Music tracks featured in CJ7 include "Masterpiece" and "I Like Chopin" by Gazebo and "Sunny" by Boney M.

==Homages and retelling ==
References to Chow's other films are made during some scenes, particularly during Dicky's dream sequence. These references include Dicky using his super sneakers to kick a soccer ball into the goal, which subsequently collapses (referencing Shaolin Soccer) and Dicky flying into the sky with his sneakers, jumping from the head of an eagle, seeing CJ7's shape as a cloud and using the Buddha's Palm, (referencing Kung Fu Hustle). The scene where Dicky tosses away his glasses while they self-destruct is a reference to John Woo's Mission: Impossible 2. On one of the DVD featurettes, Chow cites E.T. the Extra-Terrestrial and Doraemon as an influence on the film.
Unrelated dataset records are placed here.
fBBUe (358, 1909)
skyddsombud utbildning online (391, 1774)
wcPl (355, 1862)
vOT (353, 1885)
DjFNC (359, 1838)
A retelling of the film, titled CJ7: The Cartoon, was released on July 6, 2010.

==Critical reception==
During its North American limited release, CJ7 received mixed reviews from critics. The review aggregator Rotten Tomatoes reported that 49% of critics gave the film positive reviews based on 81 reviews, with an average rating of 5.3/10. The site's critics consensus reads, "Eccentric and sweet, Stephen Chow's latest is charming, but too strangely and slackly plotted to work as a whole." The percentage is much lower than Stephen Chow's previous films Shaolin Soccer (90%) and Kung Fu Hustle (90%). Metacritic reported the film has a weighted average score of 46 out of 100 based on 18 reviews, indicating "mixed or average reviews".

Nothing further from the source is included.